The move will ease restrictions on the drug, but a group of House Republicans have criticized the action.
By Catholics for Catholics
President Trump signed an executive order on Thursday to relegate marijuana from the most restraining category of drugs, easing some limitations and allegedly permitting for more research, but a group of House Republicans opposed the move.
According to Fox News, Rep. Pete Sessions, R-Texas, and House Freedom Caucus Chairman Andy Harris, R-Md., led 24 other GOP lawmakers in a letter to Trump, in which they urged him to keep marijuana a Schedule I drug under Drug Enforcement Administration (DEA) regulations.
“We write to urge you to oppose rescheduling marijuana, a harmful drug that is worsening our nation’s addiction crisis,” the letter said. “Reclassifying marijuana as a Schedule III drug will send the wrong message to America’s children, enable drug cartels, and make our roads more dangerous.”
Still, the President’s action does not decriminalize marijuana. But conservative leaders like the late Charlie Kirk, who opposed the legalization of the drug, criticized Trump in August when he learned he was considering reclassifying it.
“I hope this doesn’t happen. We need to protect public spaces for kids. Everything already smells like weed, which is ridiculous. Let’s make it harder to ruin public spaces, not easier,” Kirk wrote in response to a Wall Street Journal report claiming Trump was considering a reclassification.

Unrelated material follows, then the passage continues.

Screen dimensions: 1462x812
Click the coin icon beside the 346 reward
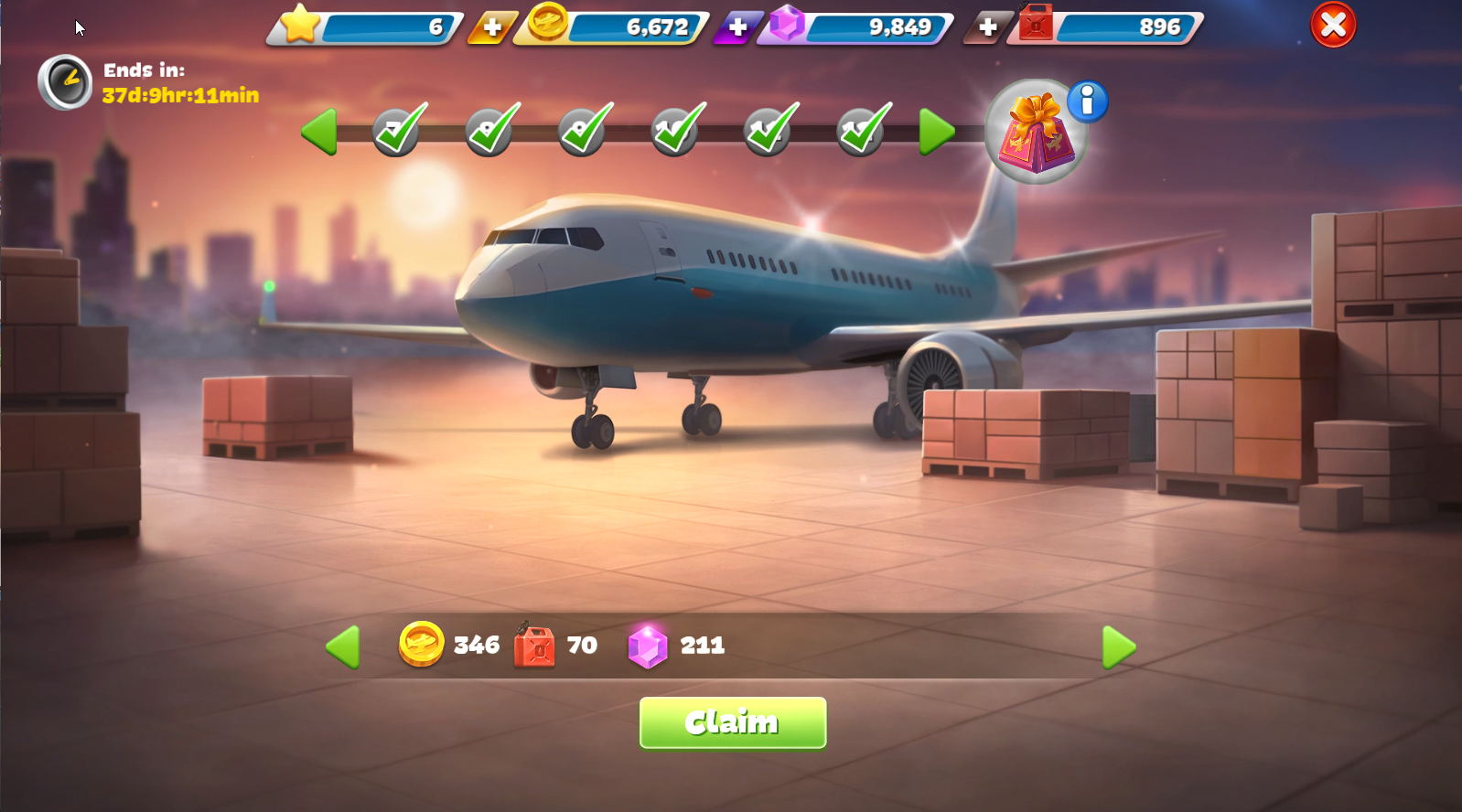pos(422,646)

According to the Fort Worth Star-Telegram, Kirk exposed “The Four Big Lies of the Marijuana Industry” on his show and deduced that contrary to the industry’s promises, legalization has made our communities more dangerous, increased youth use, strengthened cartels and opened a gateway to a larger drug culture.
The Star-Telegram wrote about Kirk: “He also demolished the rationale for President Joe Biden’s proposal to reclassify marijuana as a less-dangerous drug, a proposal that appears to tempt the Trump administration as well. Kirk asked: “Is this making America healthier?” As he knew, the answer is an emphatic “No.” The facts show THC, the psychoactive component in marijuana, is addictive and is causing serious psychotic conditions such as schizophrenia, particularly in young men. It promotes suicidality even in young adult users who are not depressed to begin with. Studies indicate that it is causing lung disease and multiple cancers, along with heart disease, strokes and damage to major blood vessels, regardless of how it’s ingested.”

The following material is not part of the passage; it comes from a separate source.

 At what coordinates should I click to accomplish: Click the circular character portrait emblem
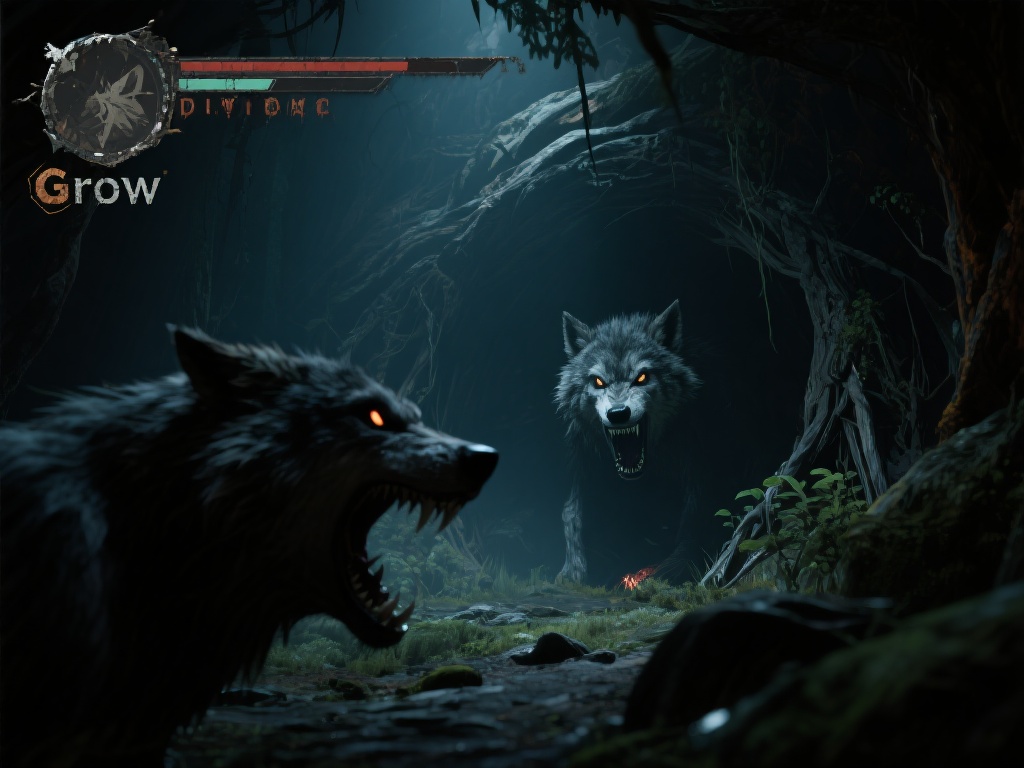[x=106, y=95]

Trump’s order would relocate marijuana from a Schedule I drug, the same category as heroin, to a Schedule III drug, the same place as ketamine. However, it does not legalize the drug, as some states have done.
“We have people begging for me to do this, people that are in great pain for decades,” Trump from the Oval Office. He added, “It doesn’t legalize marijuana in any way, shape or form, and in no way sanctions its use as a recreational drug.”